Status Workunits Subjobs Dockings (est.)
SUBMITTED 0 0 0
PENDING 0 0 0
RUNNABLE 0 0 0
STARTING 0 0 0
RUNNING 0 0 0
SUCCEEDED 1 1 42
FAILED 0 0 0
Active vCPUs: 0
-----------------------------------------------------------------
Completed Summary
-----------------------------------------------------------------
* Total Dockings : 42
- Succeeded : 42
- Failed : 0
* Skipped ligands : 0
* Failed Downloads: 0 (est. 0 dockings)
* vCPU seconds per docking: 0.91
* vCPU hours total : 0.01
* vCPU hours interrupted : 0.00
Note that actual charged vCPU hours will be different than what is noted here. This only shows the time a container is running.

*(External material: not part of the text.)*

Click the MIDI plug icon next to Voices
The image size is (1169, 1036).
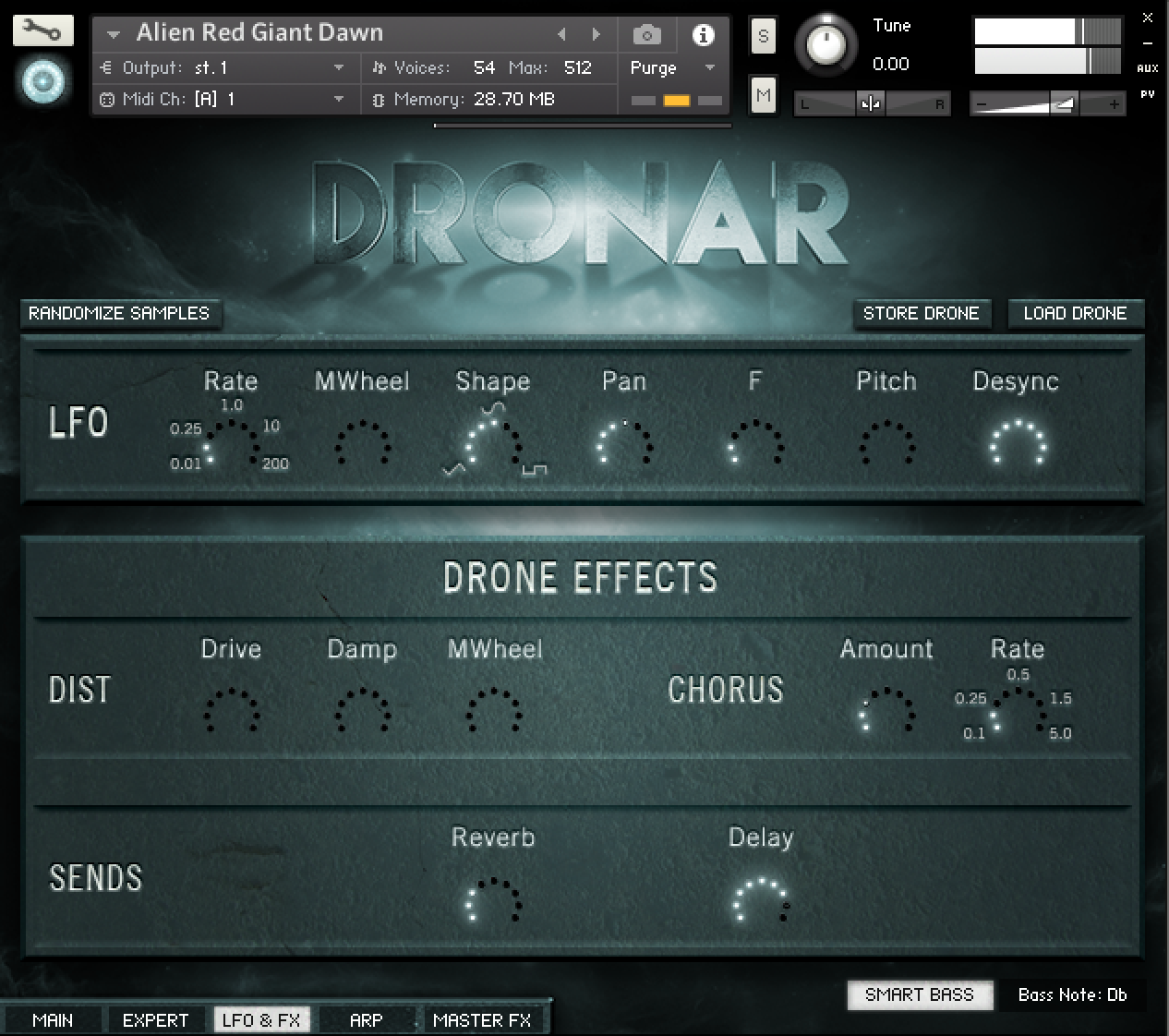point(379,66)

In order to use AWS Athena, the athena_s3_location
setting must have been set in the all.ctrl
. The vfvs_get_top_results.py
script will provide the top scoring ligands from the runs.
If the --top N
flag is used, only the top N number of scores will be returned.

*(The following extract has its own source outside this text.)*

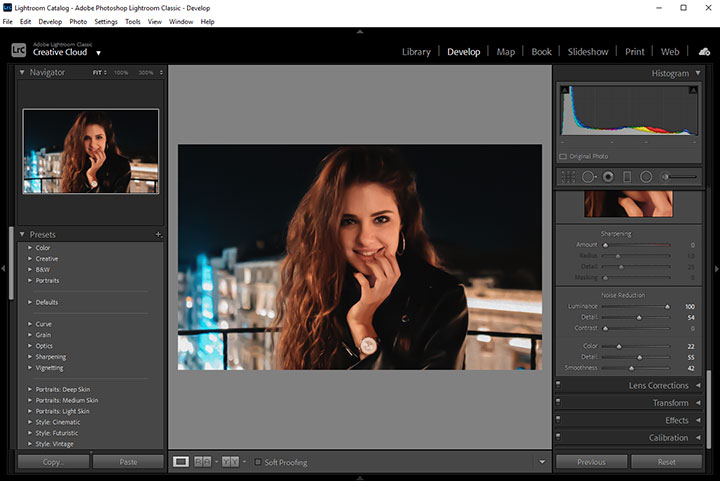Click the Creative Cloud sync icon

point(704,52)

[ec2-user@ip-10-0-7-126 tools]$ ./vfvs_get_top_results.py --top 10 --download
Running query in AWS Athena
Waiting on createdb if needed (...)
Waiting on dropping of old table (...)
Waiting on create table (..)
Waiting on query (...)
STATUS: SUCCEEDED
Output location: s3://xyz.csv
download: s3://xyz.csv to ../output-files/<scenario-name>.top-10.csv
If you have more than one scenario, the scenario must be selected by --scenario-name
The results of the job will be placed in the S3 bucket at the location specified within the all.ctrl
.
The data can be found in the bucket specified under:
<object_store_job_prefix>/<job_letter>/<scenario_name>/csv/<workunit>/<subjob_id>.csv.gz
<object_store_job_prefix>/<job_letter>/<scenario_name>/logs/<workunit>/<subjob_id>.tar.gz
<object_store_job_prefix>/<job_letter>/<scenario_name>/parquet/<workunit>/<subjob_id>.parquet
<object_store_job_prefix>/<job_letter>/summary/<workunit>/<subjob_id>.json
./97-delete-loginnode.sh <region>
./98-delete-vf.sh <region>
Note that you cannot delete the VPC until the previous two stacks have completed deleting. You can see the status of those stacks:
./01b-create-batchresources-status.sh <region>
./02b-create-loginnode-status.sh <region>
Once those are complete you can remove the VPC stack:
./99-delete-vpc.sh
Note, if you also want to remove your data you must also manually delete the S3 bucket that you created.